Zu bearbeitende Aufgaben:
A: Seit wann ist Pauline Kaminski laut dem Textauszug als Wissenschaftliche Mitarbeiterin an der TU Hamburg angestellt?
B: Prüfe anhand des Textauszugs, ob die folgenden Aussagen zutreffen, und belege jede Antwort mit den entscheidenden Worten des Textes. (i) Pauline Kaminski hat ihren Masterabschluss an der TU Hamburg gemacht. (ii) In der Schule hatten die Naturwissenschaften Pauline Kaminski überzeugt. (iii) Während des Masterstudiums arbeitete Pauline Kaminski bei der Hamburg Port Authority.

Textauszug:
◇ ◇ ◇ ◇

(Bild: Pauline Kaminski)

Pauline Kaminski hat ihren Masterabschluss im Bereich Hafenbau und Küstenschutz an der TU Hamburg gemacht. Neben dem Bachelorstudium war sie zunächst Werkstudentin in einer kleineren Baufirma und hat anschließend, während des Masterstudiums, bei der Hamburg Port Authority gearbeitet. Seit Sommer 2019 ist sie als Wissenschaftliche Mitarbeiterin am Institut für Geotechnik und Baubetrieb an der TU Hamburg (TUHH) angestellt und beschäftigt sich dort hauptsächlich mit Fragestellungen der marinen Geotechnik. Hier findet ihr das LinkedIn Profil von Pauline.

Mein Weg zur Geotechnik

Ingenieurin zu werden war nach dem Abitur so ziemlich das Letzte an das ich dachte. Die Naturwissenschaften hatten mich in der Schule einfach nicht überzeugt. Wenn ich schon die freie Wahl hatte, wollte ich mich damit also auf keinen Fall weiter beschäftigen. Warum genau ich dann nach meinem Auslandsjahr dachte, dass ein Studium im Bauingenieurwesen      das Richtige für mich wäre, kann ich bis heute nicht sagen. Klar ist aber, dass es eine gute Entscheidung war, denn angefangen beim ersten Baustellenpraktikum hat mir bislang alles an meinem beruflichen Werdegang Freude gemacht.

Nachdem ich jahrelang Wassersport gemacht hatte und meine Freizeit während des Studiums rudernd auf den Wasserstraßen im Hamburger Hafen verbrachte, fand ich meine fachliche Komfortzone ziemlich schnell im Wasserbau und in der Geotechnik. Tide, Strömungsverhalten und Wellenlasten im Zusammenspiel mit Ufereinfassungen und anderen Hafenbauwerken erschlossen sich mir dadurch leicht. Als sich nach dem Studium die Gelegenheit zur Promotion in einem Themenbereich der marinen Geotechnik ergab, musste ich also nicht lange überlegen.

◇ ◇ ◇ ◇

Bereitgestellte Daten:
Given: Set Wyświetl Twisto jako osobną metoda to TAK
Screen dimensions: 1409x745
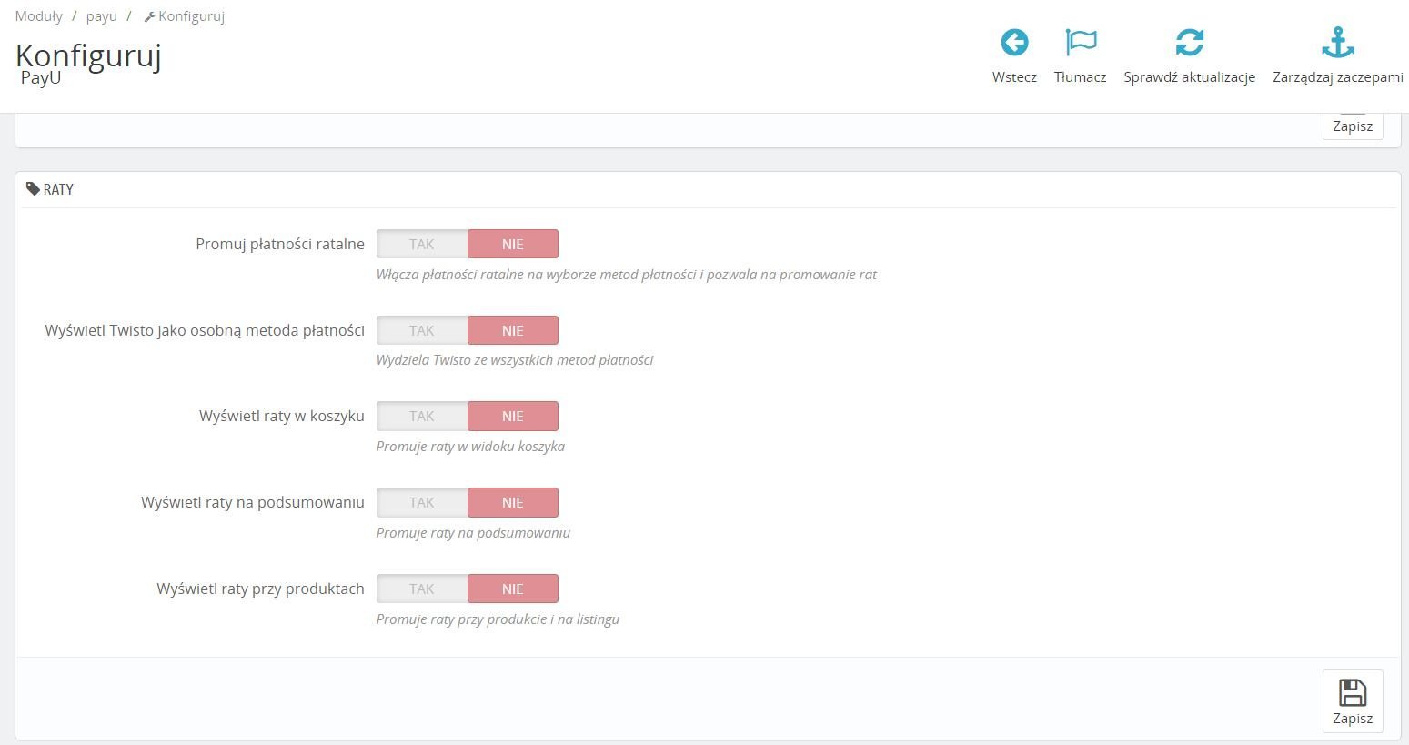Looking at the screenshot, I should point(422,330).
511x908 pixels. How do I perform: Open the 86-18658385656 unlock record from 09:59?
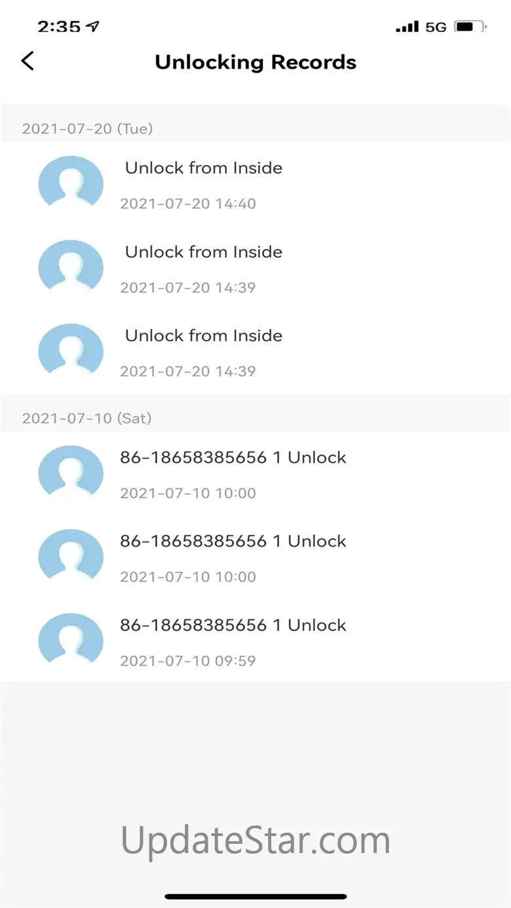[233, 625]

◇ ◇ ◇ ◇

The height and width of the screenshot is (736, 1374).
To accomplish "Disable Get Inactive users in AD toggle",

◇ ◇ ◇ ◇

Vollständige Lösungen:
A: Seit Sommer 2019.

B:
(i) Ja: „hat ihren Masterabschluss im Bereich Hafenbau und Küstenschutz an der TU Hamburg gemacht“
(ii) Nein: „Die Naturwissenschaften hatten mich in der Schule einfach nicht überzeugt.“
(iii) Ja: „während des Masterstudiums, bei der Hamburg Port Authority gearbeitet“